4. Insecticide resistance in mosquitoes
A dengue fever outbreak in Guangzhou, Guangdong Province, China, in 2014 resulted in ∼37,000 cases and five deaths. Insecticides were sprayed to control the vector of this outbreak, Aedes albopictus (Skuse), a species of mosquito. Aedes albopictus specimens collected from Huadu District (HD), Huangpu District (HP), Luogang District (LG), and Nansha District (NS) in Guangzhou were evaluated using WHO-recommended bioassays for both larvae and adult mosquitoes to determine population resistance to deltamethrin, beta-cypermethrin, cypermethrin, permethrin, dichlorvos, temephos, propoxur, and DDT. Compared with a susceptible laboratory strain of Ae. albopictus (S-lab), all populations showed decreased sensitivities to the eight insecticides, with resistance ratios (RRs) ranging from 2.2 to 275. The RRs were 6.8-275 for pyrethroids, 2.2-4.4 for organophosphates, 5.7-9.0 for carbamates, and 5.3-94.3 for organochlorines.

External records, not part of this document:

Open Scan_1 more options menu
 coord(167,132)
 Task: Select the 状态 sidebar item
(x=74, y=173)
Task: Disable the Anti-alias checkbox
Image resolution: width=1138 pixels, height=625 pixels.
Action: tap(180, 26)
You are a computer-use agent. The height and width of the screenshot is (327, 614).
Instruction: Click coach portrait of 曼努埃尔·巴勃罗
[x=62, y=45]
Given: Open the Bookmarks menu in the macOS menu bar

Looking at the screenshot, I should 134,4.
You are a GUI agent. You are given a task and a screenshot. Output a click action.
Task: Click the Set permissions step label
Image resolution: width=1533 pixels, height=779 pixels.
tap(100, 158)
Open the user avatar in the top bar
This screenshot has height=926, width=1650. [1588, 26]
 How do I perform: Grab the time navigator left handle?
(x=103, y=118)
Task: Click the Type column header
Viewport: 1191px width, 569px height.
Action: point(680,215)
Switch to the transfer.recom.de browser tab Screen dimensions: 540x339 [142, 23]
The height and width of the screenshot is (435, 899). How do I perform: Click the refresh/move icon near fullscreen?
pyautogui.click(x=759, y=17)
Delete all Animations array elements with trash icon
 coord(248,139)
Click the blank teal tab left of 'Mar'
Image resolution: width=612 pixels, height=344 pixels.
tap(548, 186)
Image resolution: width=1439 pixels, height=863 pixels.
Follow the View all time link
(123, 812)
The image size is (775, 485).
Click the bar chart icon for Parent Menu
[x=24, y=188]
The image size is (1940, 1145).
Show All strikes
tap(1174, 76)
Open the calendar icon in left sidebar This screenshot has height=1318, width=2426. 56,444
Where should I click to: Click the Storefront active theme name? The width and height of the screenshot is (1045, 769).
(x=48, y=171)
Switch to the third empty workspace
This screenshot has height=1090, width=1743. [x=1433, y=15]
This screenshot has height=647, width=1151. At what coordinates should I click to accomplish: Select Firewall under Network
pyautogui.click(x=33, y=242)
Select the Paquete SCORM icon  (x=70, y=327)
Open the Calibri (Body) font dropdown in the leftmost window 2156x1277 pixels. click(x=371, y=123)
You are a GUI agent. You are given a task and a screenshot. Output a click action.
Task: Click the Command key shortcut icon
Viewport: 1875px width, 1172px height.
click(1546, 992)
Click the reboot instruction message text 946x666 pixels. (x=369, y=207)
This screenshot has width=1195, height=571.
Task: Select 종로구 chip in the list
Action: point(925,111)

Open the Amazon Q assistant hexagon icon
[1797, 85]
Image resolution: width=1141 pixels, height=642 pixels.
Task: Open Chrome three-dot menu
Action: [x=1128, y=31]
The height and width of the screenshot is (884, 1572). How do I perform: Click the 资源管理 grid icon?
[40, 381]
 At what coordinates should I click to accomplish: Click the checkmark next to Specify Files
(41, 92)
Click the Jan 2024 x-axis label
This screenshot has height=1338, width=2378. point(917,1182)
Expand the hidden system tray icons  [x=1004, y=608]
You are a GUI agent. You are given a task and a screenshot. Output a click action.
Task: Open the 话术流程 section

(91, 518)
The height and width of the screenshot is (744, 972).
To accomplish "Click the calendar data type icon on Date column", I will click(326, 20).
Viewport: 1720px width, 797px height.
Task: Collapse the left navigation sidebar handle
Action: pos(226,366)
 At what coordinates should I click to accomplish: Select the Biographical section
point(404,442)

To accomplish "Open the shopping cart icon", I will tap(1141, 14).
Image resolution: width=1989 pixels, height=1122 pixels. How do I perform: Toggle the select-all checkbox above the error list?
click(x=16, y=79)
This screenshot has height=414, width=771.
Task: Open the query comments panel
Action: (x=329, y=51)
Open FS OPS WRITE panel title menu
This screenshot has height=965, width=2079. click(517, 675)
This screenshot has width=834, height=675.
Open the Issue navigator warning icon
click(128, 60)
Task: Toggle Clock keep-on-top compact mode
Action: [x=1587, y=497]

For adult mosquitoes, all populations were sensitive to dichlorvos with 100% mortalities. Mosquitoes from HP, LG, and NS were also sensitive to propoxur. But for other tested insecticides, different degrees of resistance (mortality rate ranging from 11.7% to 94.7%) were observed. Among the four field populations, the resistance levels are presented as follows in descending order: HP > HD > NS > LG. The levels among insecticides classes were pyrethroids > organochlorines > carbamates > organophosphates.